North-West Frontier or North Western Frontier Province, NWFP is the former name of a border region in British India . The name of the province became known through the wars with Afghanistan , the many hostilities in this region and the expected conflict with the Russian Empire , the Great Game .

history

After the first two British-Afghan Wars , the British Empire succeeded in demarcating its colonial possessions in British India (now Pakistan ) from the Emirate of Afghanistan with the Frontier Crimes Regulation in 1872 and the Durand Line in 1893 . The line was named after the then foreign minister of the Indian administration, Henry Mortimer Durand , and was decided by mutual agreement under British pressure.
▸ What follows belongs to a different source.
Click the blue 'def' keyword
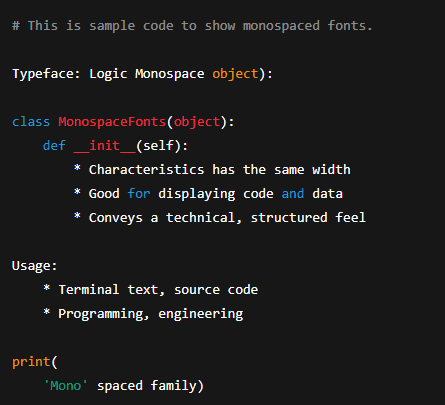Image resolution: width=445 pixels, height=405 pixels. (x=54, y=146)
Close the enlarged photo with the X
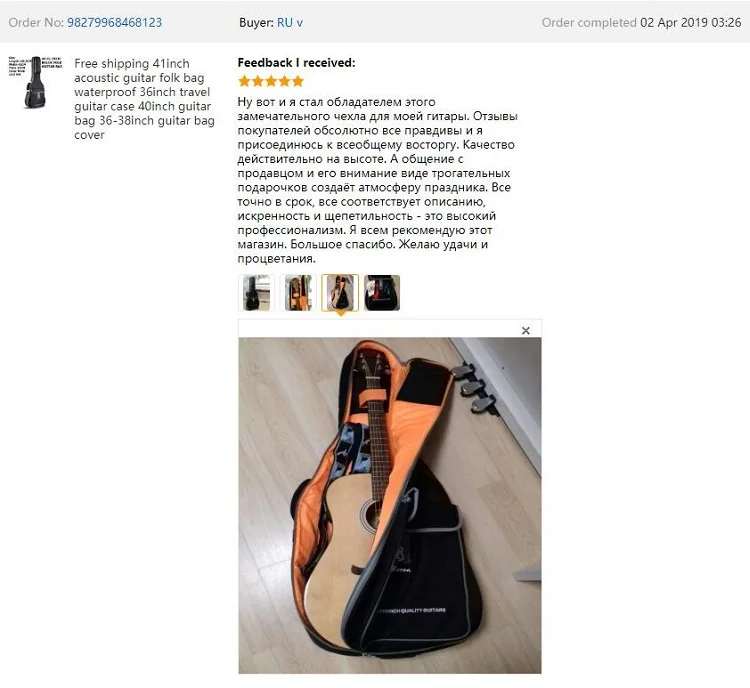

The demarcation line was deliberately laid through the Pashtun settlement areas , which resulted in some Pashtun tribes, such as the Kharoti , being divided and hundreds of Afghan villages separated. About a third of the Afghan territory fell to the British. This intensified the resistance of the tribes and only four years later led to the revolt of 1897 in Wasiristan . The British viceroy in India Lord Curzon then declared the entire region to be a unified North-West Frontier Province in November 1901. The British did not succeed in bringing the region under their control until India became independent in 1947, as the Pashtun uprisings in 1930 in Peshawar and 1936–1938 in Waziristan showed.
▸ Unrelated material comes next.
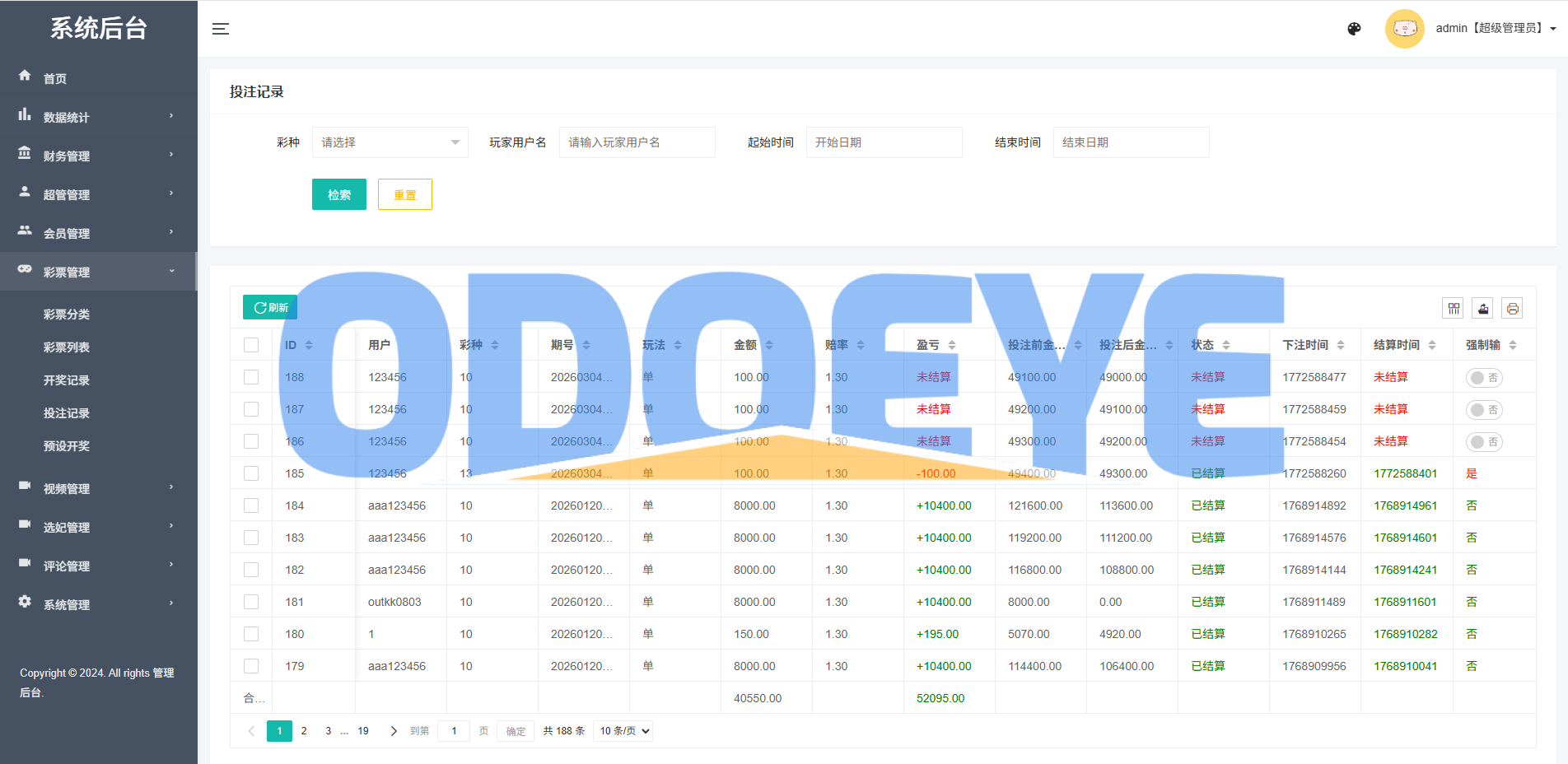Click the 起始时间 start date field
This screenshot has height=764, width=1568.
coord(884,142)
Furthermore, the British colonial power pursued the goal of better protecting the north-western border of their territory, what was then British India , against expanding Tsarist Russia by establishing a strategic buffer zone . The British feared that Russia would attack from there for supremacy in Central Asia , the Great Game . For this reason the Anglo-Afghan wars started here. The Russian expansion southward came to a standstill in 1887 when the Afghan northern border was established with the adversary Great Britain, which at the same time was laid down as the demarcation line of the spheres of interest and influence. Afghanistan thus became a buffer state between the two imperial powers, which was confirmed in the 1907 Treaty of Saint Petersburg .

The greatest concentration of units of the British Indian Army was on the North-West Frontier . The most important connections between Central Asia and the Indian subcontinent, the Chaiber and Bolan Passes , lie in this area.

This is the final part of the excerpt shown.